- Promotional Image
- Genre: Soap opera
- Created by: Magic Moments Motion Pictures
- Screenplay by: Leena Gangopadhyay
- Directed by: Saibal Banerjee Arunava Adhikary
- Creative director: Leena Gangopadhyay
- Presented by: Bright Advertising Pvt. Ltd.
- Starring: Koneenica Banerjee See below: Cast
- Opening theme: "Andarmahal" "Parameshwari" by Anweshaa
- Composer: Debojyoti Mishra
- Country of origin: India
- Original language: Bengali
- No. of seasons: 1
- No. of episodes: 366

Production
- Executive producers: Sumit Kumar Roy Satyajit Chakraborty (Magic Moments)
- Producer: Saibal Banerjee
- Production locations: Kolkata Asansol Kalimpong
- Cinematography: Siddhartha Mukherjee
- Editors: Sameer Soumen
- Camera setup: Multi-Camera
- Running time: 22 minutes (approx.)
- Production company: Magic Moments Motion Pictures

Original release
- Network: Zee Bangla
- Release: 5 June 2017 – 9 November 2018

= Andarmahal =

Bengali Soap Opera

Andarmahal was a Bengali television soap opera that premiered on 5 June 2017 and initially aired Monday to Friday at 10:30 PM IST on Zee Bangla.
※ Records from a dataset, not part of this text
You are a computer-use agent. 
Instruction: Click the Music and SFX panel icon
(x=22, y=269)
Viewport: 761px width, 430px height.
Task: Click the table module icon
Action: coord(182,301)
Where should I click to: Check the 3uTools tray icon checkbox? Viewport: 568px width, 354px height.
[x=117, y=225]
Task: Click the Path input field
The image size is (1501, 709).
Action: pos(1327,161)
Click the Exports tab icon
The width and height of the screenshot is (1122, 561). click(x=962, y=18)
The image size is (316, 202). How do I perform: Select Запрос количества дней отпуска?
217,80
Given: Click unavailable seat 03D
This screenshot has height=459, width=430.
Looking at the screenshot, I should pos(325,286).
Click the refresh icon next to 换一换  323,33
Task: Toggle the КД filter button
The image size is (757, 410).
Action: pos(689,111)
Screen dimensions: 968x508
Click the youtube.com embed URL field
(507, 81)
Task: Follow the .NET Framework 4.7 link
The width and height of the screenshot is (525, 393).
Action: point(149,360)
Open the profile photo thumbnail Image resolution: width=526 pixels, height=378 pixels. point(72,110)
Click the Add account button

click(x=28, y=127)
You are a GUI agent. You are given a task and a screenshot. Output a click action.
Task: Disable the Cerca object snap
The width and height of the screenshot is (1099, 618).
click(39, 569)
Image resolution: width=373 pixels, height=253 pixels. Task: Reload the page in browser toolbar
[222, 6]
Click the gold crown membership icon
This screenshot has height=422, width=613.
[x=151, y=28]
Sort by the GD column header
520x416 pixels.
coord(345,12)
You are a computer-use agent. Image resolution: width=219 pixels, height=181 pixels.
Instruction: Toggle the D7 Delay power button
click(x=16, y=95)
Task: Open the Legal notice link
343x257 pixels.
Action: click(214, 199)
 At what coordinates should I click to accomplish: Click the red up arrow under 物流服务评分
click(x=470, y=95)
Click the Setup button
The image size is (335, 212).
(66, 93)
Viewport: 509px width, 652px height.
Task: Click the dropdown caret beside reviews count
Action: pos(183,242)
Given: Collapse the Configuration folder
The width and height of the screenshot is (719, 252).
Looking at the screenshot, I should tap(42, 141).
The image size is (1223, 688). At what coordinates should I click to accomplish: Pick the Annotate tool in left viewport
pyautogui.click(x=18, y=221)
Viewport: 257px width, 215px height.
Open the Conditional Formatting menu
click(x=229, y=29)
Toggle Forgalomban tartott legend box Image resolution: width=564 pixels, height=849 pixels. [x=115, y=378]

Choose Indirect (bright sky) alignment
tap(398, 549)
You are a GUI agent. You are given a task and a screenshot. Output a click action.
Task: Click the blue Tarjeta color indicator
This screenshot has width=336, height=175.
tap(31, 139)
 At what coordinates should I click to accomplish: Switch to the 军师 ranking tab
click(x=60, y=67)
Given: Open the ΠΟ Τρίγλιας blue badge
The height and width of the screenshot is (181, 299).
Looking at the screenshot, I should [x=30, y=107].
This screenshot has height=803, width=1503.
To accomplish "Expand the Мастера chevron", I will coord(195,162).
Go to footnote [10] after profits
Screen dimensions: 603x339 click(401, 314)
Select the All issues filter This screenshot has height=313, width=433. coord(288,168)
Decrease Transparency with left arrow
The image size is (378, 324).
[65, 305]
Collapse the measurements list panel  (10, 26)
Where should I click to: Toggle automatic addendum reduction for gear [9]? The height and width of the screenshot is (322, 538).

It had been later shifted to the 9:30 pm time slot. The show is produced by Magic Moments Motion Pictures, and started Koneenica Banerjee and Kaushik Chakraborty in the lead roles and Debolina Dutta, child actress Ashmi, Santu Mukherjee and Rita Dutta Chakraborty among others in prominent supporting roles.It went off air on 9 November 2018 and it got replaced by Nokshi Kantha.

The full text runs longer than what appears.